Aluminium wird als umweltfreundliche Plastik-Alternative beworben

In einem YouTube-Video streift Game of Thrones und DC-Star Jason Mamoa durch die Wüste. Vorbei an riesigen Felsformationen, viel Sand und ein paar Steinen.

Kurz blinkt ein Schriftzug auf – “Infinitely Recycable”. Dann stapft Mamoa durch einen Haufen benutzter Plastikflaschen. Das Ziel seiner Wanderung: Für die Umwelt möchte er sich seinen Bart abrasieren. Denn Plastikflaschen seien ein großes Problem. Die Lösung hat er auch parat: Wasser in Aluminiumdosen. Diese seien zu 100 Prozent und unendlich oft recycelbar. Mit seiner Botschaft ist Mamoa nicht allein: Pepsi, Nespresso, Apple – sie alle möchten mit Aluminium die Umwelt retten.

Tatsächlich hat Aluminium, wie alle Metalle, grundsätzlich ein höheres Potential für systematisches Recycling als andere Stoffe. Umweltfreundlich ist es deswegen aber noch lange nicht.

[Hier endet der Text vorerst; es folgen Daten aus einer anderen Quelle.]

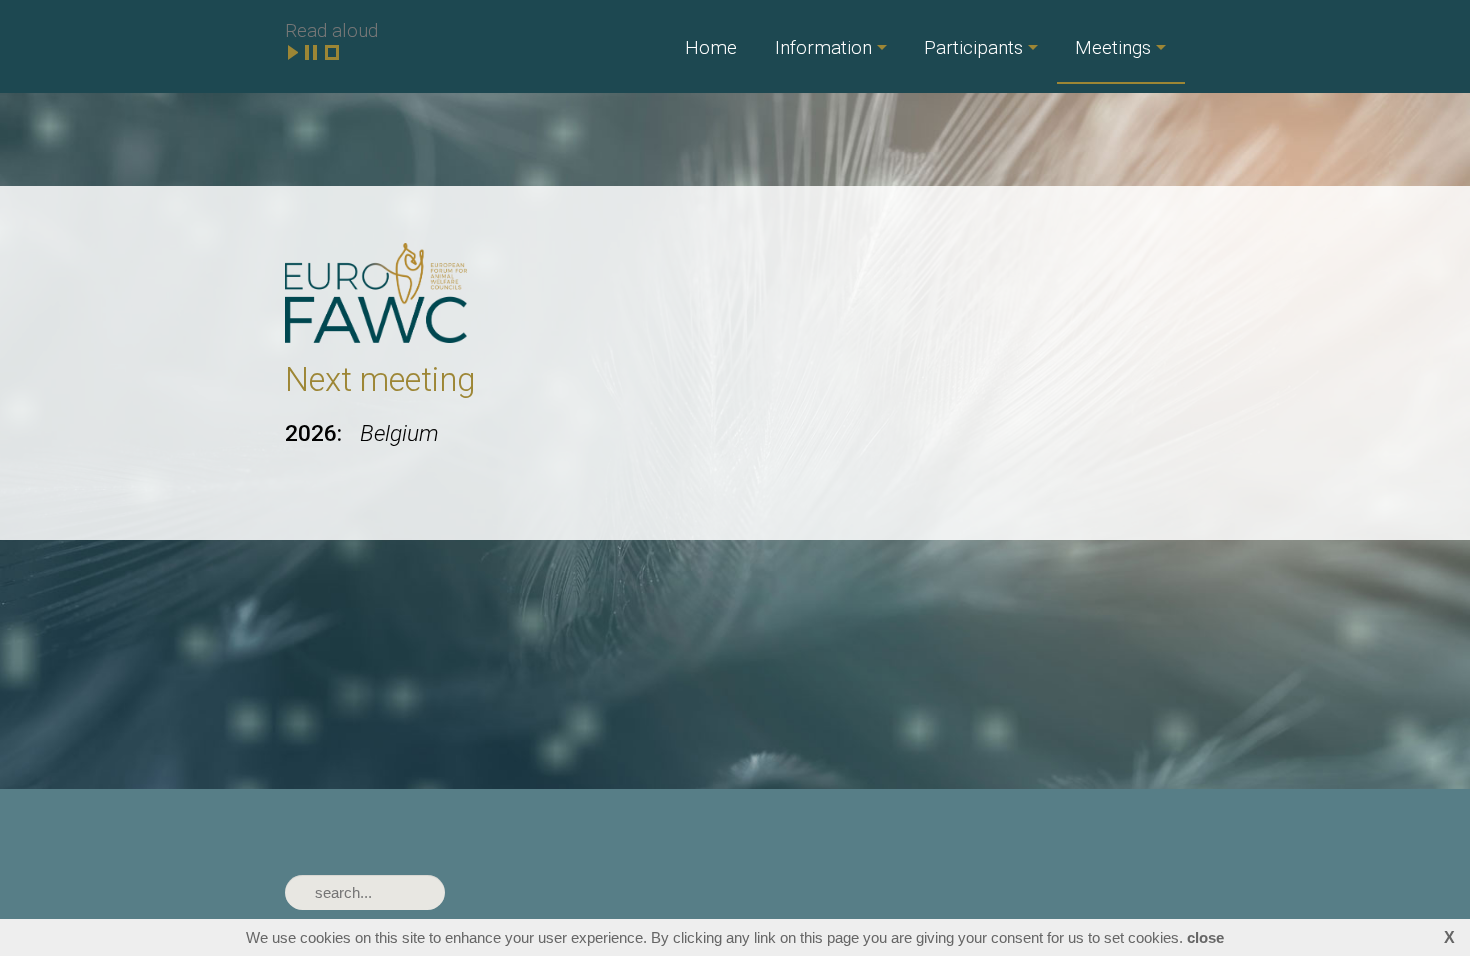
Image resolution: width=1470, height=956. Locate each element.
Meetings (1113, 48)
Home (711, 48)
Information (823, 48)
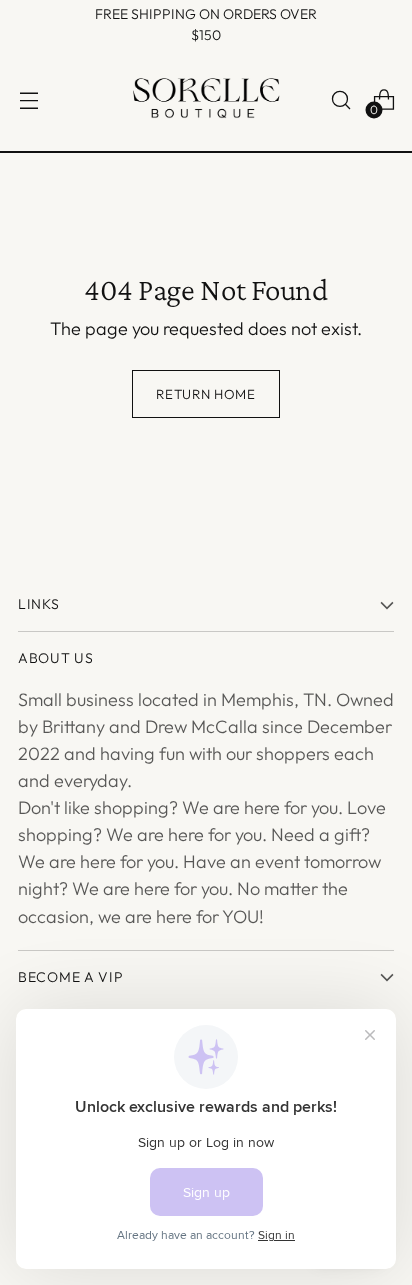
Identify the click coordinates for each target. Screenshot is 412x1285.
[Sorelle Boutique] (206, 100)
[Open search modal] (340, 100)
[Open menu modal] (28, 100)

Darum müssen wir darüber sprechen:

Aluminium lässt sich selten ohne Qualitätsverlust recyceln

Zwar lässt sich Aluminium theoretisch ohne Qualitätsverlust recyceln, in der Realität ist das aber eher die Ausnahme. Das liegt unter anderem daran, dass es bis zu 450 verschiedene Aluminium-Legierungen gibt, also Metallgemische aus Aluminium und anderen Metallen. Diese Legierungen lassen sich nicht mehr voneinander trennen und sich nicht beliebig ineinander umwandeln.

Technisch sind sie aber nötig, da sie völlig verschiedene Eigenschaften und Anwendungen haben. Autoaluminium beispielsweise hat einen hohen Magnesium- und Zinkgehalt, was das Metall härter macht. Getränkedosen und Kochtöpfe hingegen haben einen hohen Mangan-Gehalt, der das Aluminium hitzebeständiger und besser vor Zersetzung schützt. Andere Legierungen in Flugzeugen sind besonders elastisch.


Alle Alu-Arten landen auf demselben Schrotthaufen

Dass sich die einzelnen Metallgemische nicht voneinander trennen lassen, ist nicht das einzige Problem. Für gewöhnlich landen außerdem alle verschiedenen Legierungen auf demselben Schrotthaufen. Das bedeutet, im Recycling-Prozess werden sie auch alle miteinander verschmolzen. Das neue, zusammengeschmolzene Aluminium muss dann entweder mit reinem Aluminium verdünnt werden, damit es weiterhin vielfältig nutzbar bleibt, oder man nutzt es für weniger anspruchsvolle Anwendungen.


Mit jedem Recyclingschritt sinkt die Qualität

Dieses sogenannte Downcycling führt dazu, dass hochwertiges Aluminium bei jedem Recyclingschritt an Qualität verliert und somit immer weniger Anwendungsmöglichkeiten hat. Es gibt Legierungen, die für 95 Prozent der Aluminium-Anwendungen nicht mehr nutzbar sind.
Für was sich das recycelte Aluminium genau verwenden lässt, hängt auch von der Herkunft des Schrotts ab. Es gibt Schrotthaufen, die sind nur für fünf Prozent aller Anwendungen brauchbar, andere für annähernd 100 Prozent. Insgesamt lässt sich sagen, je mehr verschiedene Legierungen und Metalle ein Produkt enthält, desto schwieriger lässt es sich spezifisch recyceln.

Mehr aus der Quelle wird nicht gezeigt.